• [READING TEXT]:
Ex-Fed board economist Julia Coronado says it's a "close call" as to whether the Fed's policies will induce a recession.
The Federal Reserve’s aggressive effort to raise interest rates to fight inflation near 40-year highs raises the risk that policymakers will overdo it and push the economy into recession, driving a steep global downturn, ex-Fed board economist Julia Coronado told MNI.
Coronado does not believe a recession is inevitable, but says the window for avoiding one is narrowing after the August CPI report showed worrisome and broad-based inflation pressures still percolating.
“If the risk management lean is toward preventing inflation from taking hold then, yes the risk is tilted toward overtightening,” she told MNI’s FedSpeak podcast. “I don’t think they’re trying to overtighten but that’s where the predominant risk lies right now.”
Now president of MacroPolicy perspectives, Coronado said it’s hard to pinpoint where the fed funds rate will peak in this cycle given the unpredictability of inflation. But she added the September Summary of Economic Projections will offer clues into how policymakers are currently foreseeing the policy path.
“We’re expecting a 75-basis-point rate hike that will take us to 3.25% for the top of the range,” she said. That would be the third such move in as many meetings, an extremely rapid clip by historical standards.
“Most officials willing to say what their baseline is are talking about getting to around 4% by the end of the year. That’s quite doable – either another 75 in November and decide what to do in December or you could go 50 in November and 50 in December.”
Deciding when to slow the pace of hikes from a historic run of ¾-point moves will be difficult because the Fed will only get one more month's worth of data between the September and November meetings.
Whether the economy can avoid recession will depend in part on how quickly demand begins to wane in response to the Fed’s tightening, Coronado said.
“It does seem like a close call at this stage,” she said. “We may need to tighten the screws more to shake out that inflationary passthrough behavior.” (See MNI: Fed's Mester: Wages May Be Stabilizing, Need More Hikes)
Coronado said firms have taken advantage of the unusual pricing power they achieved during the pandemic, a combination of product scarcity and strong consumer balance sheets, to widen their margins.
“It’s quite possible that we actually do need to see a break in the current conditions, a really weak environment where consumers are more cautious, more price sensitive, because the job picture has weakened, because incomes are getting squeezed,” she said.
A U.S. recession would be especially troubling for the global economy because the country’s growth has been a driver of strength. “If the U.S. goes into recession we really are looking at a pretty significant global downturn,” she said.
The giant U.S. mortgage market, which has already taken a huge hit from the Fed’s tightening campaign amid a surge in rates above 6%, bears close watching.
“The mortgage market is going through not just a cyclical tightening but structural changes, you are now in a world where neither the GSEs nor the Fed are buyers of mortgages and that’s something we haven’t seen in a very long time,” she said.
“More than doubling mortgage borrowing costs is radical. So the market is functioning, but bid-ask spreads are wide, the liquidity is poor. Do you get some kind of a seizing up on some kind of event? it’s possible. It feels like that’s a vulnerable market.”

• [DATA EXTRACT]:
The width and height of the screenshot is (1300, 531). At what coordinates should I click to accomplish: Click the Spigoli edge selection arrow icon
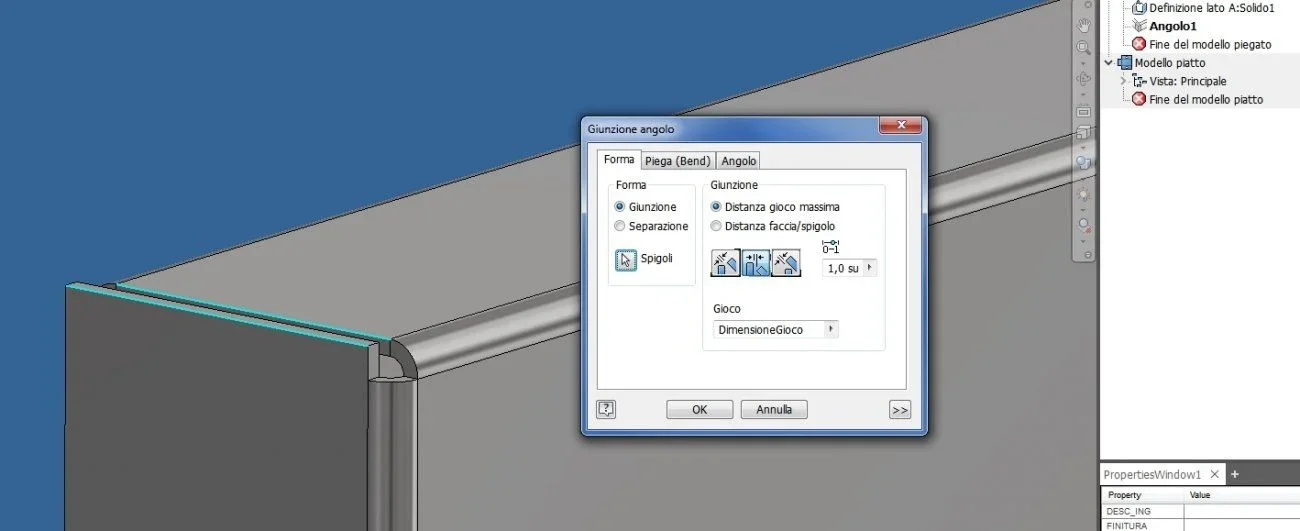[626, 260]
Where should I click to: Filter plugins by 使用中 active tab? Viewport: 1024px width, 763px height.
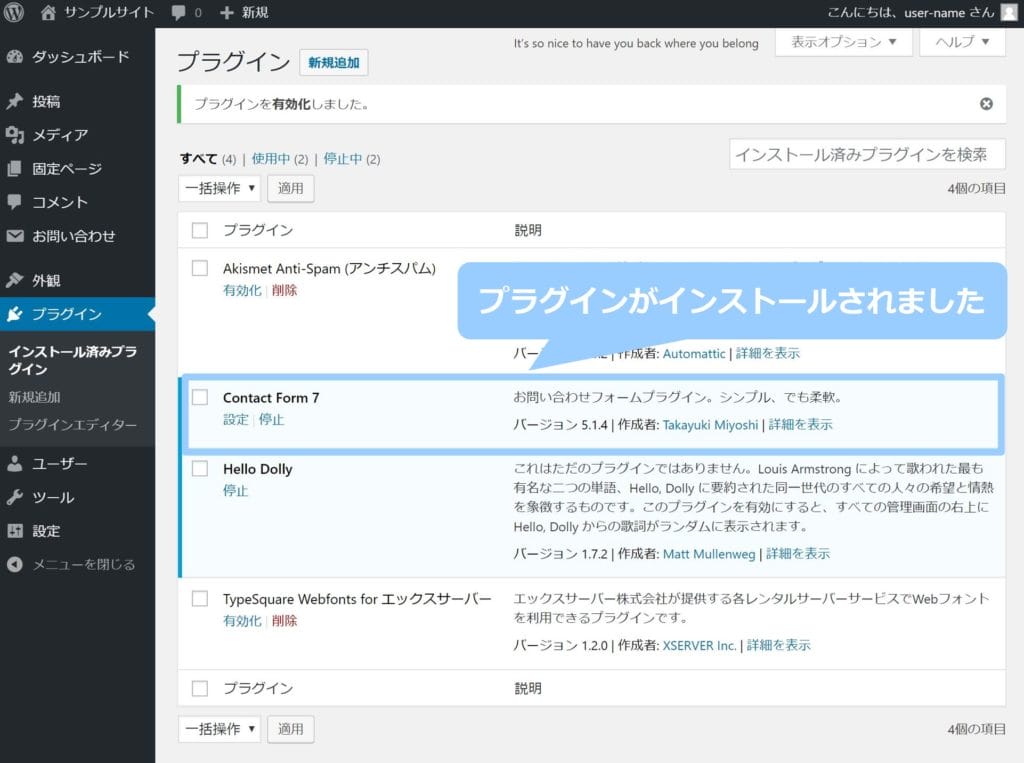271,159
...
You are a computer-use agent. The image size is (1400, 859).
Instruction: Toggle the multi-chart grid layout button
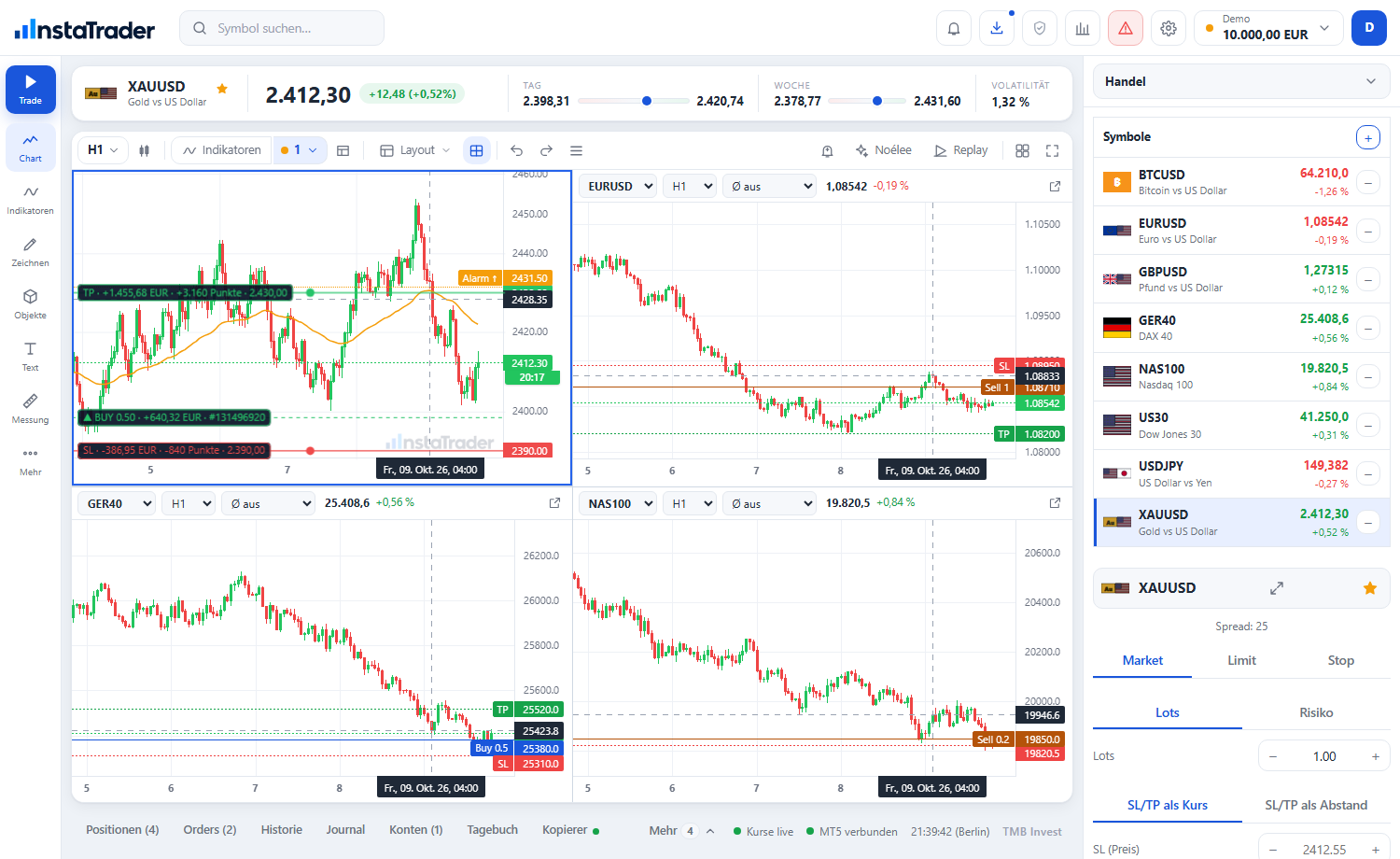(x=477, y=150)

• [STUDY QUESTIONS]:
1/ Reproduce word for word the passage from the Fed article starting with "Coronado does not" and going on through "the policy path.".
2/ Answer these questions using the Fed article:
(a) What size of rate hike does Coronado expect, and what would it bring the top of the range to?
(b) Mortgage rates have surged above what level?
(c) What position does Coronado now hold?
The rows can be set aside; none of this work depends on them.

• [RESPONSES TO THE EXERCISE]:
1/
Coronado does not believe a recession is inevitable, but says the window for avoiding one is narrowing after the August CPI report showed worrisome and broad-based inflation pressures still percolating.
“If the risk management lean is toward preventing inflation from taking hold then, yes the risk is tilted toward overtightening,” she told MNI’s FedSpeak podcast. “I don’t think they’re trying to overtighten but that’s where the predominant risk lies right now.”
Now president of MacroPolicy perspectives, Coronado said it’s hard to pinpoint where the fed funds rate will peak in this cycle given the unpredictability of inflation. But she added the September Summary of Economic Projections will offer clues into how policymakers are currently foreseeing the policy path.

2/
(a) A 75-basis-point hike, bringing the top of the range to 3.25%.
(b) Above 6%.
(c) President of MacroPolicy perspectives.